> EXTRACT TO READ:
Rest well Canon EOS 7D series [CR2]

LSXPhotog

EOS RP
Apr 2, 2015
375
200
www.diossiphotography.com
I'm OK with this. I honestly want Canon to just move forward with the RF mount instead of keeping us professional users in limbo. The obsession with people thinking they need a native mount APS-C line of lenses now is not really warranted. The adapter works so well and adds one inch of length. Just try it out and leave it on there like a mount conversion - it's what I do with the EOS R.

I'm rocking a 1DX Mark II and 7D Mark II for sports right now and I would love to switch entirely over to RF. Let's make it happen, Canon.
 

unfocused

EOS 5D SR
Jul 20, 2010
4,926
1,237
66
Springfield, IL
www.mgordoncommunications.com
These leaks about the future of the EF-S system, 90D/7Diii are not helping anyone. The information being teased is confusing, conflicting, or wildly optimistic. It's not helping anyone plan out their upgrade path, except away from Canon...

> EXERCISE OBJECTIVE:
Continue the forum discussion about the end of the Canon EOS 7D series, starting after its last post. The lines that follow come from a different source than the forum discussion above.

> GIVEN MATERIAL:
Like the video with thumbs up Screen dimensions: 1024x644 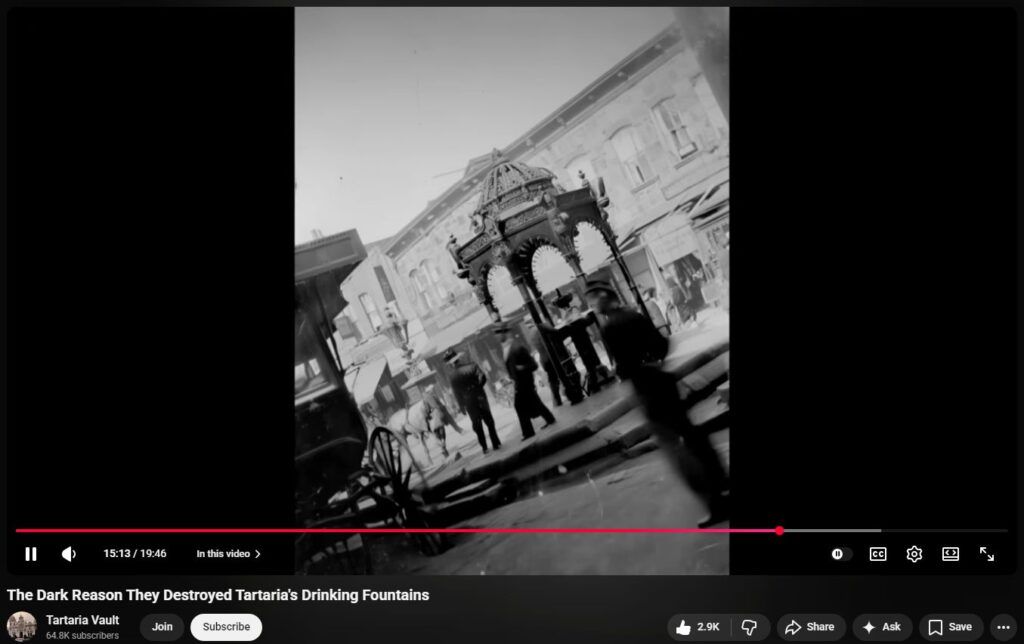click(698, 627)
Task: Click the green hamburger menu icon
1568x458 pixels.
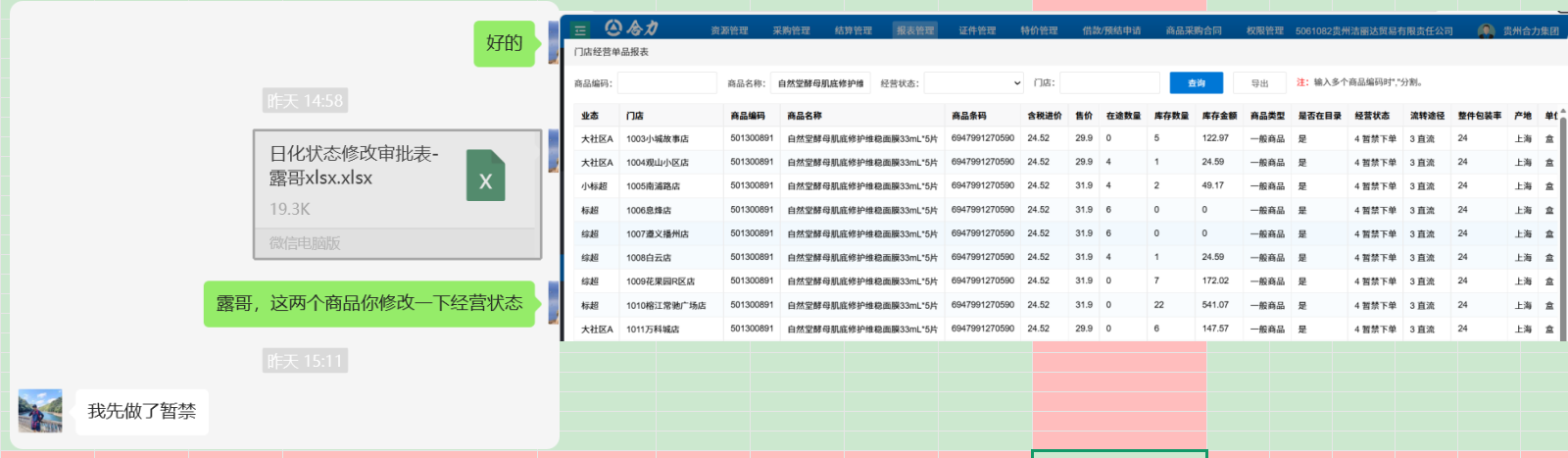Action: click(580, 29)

> IN RESPONSE:
Yes. I've never felt that Canon paid that much attention to the internet buzz, but I think in this instance, they may be making a mistake by not offering some clarity to their customers. Trying to migrate 7D users to the R system or asking them to downsize their expectations is a risky strategy when Nikon is sitting there with a camera and lens combo that many people may feel is a better fit for their needs.
 

Del Paso

M3 Singlestroke
Aug 9, 2018
525
501
Hope it doesn't sound silly, but I could imagine the Hi-MP EOS R to be "switchable" into APS mode, and specific RF bayonet APS lenses being on offer later. :unsure:
 
Mar 15, 2018
36
38
United States
Trying to migrate 7D users to the R system or asking them to downsize their expectations is a risky strategy when Nikon is sitting there with a camera and lens combo that many people may feel is a better fit for their needs.
So true. If Canon bought the d500 and rebadged it as a 7Diii, most would upgrade in an instant and be happy for years to come. The chances of a 7Dii successor beating the d500's features seem slim.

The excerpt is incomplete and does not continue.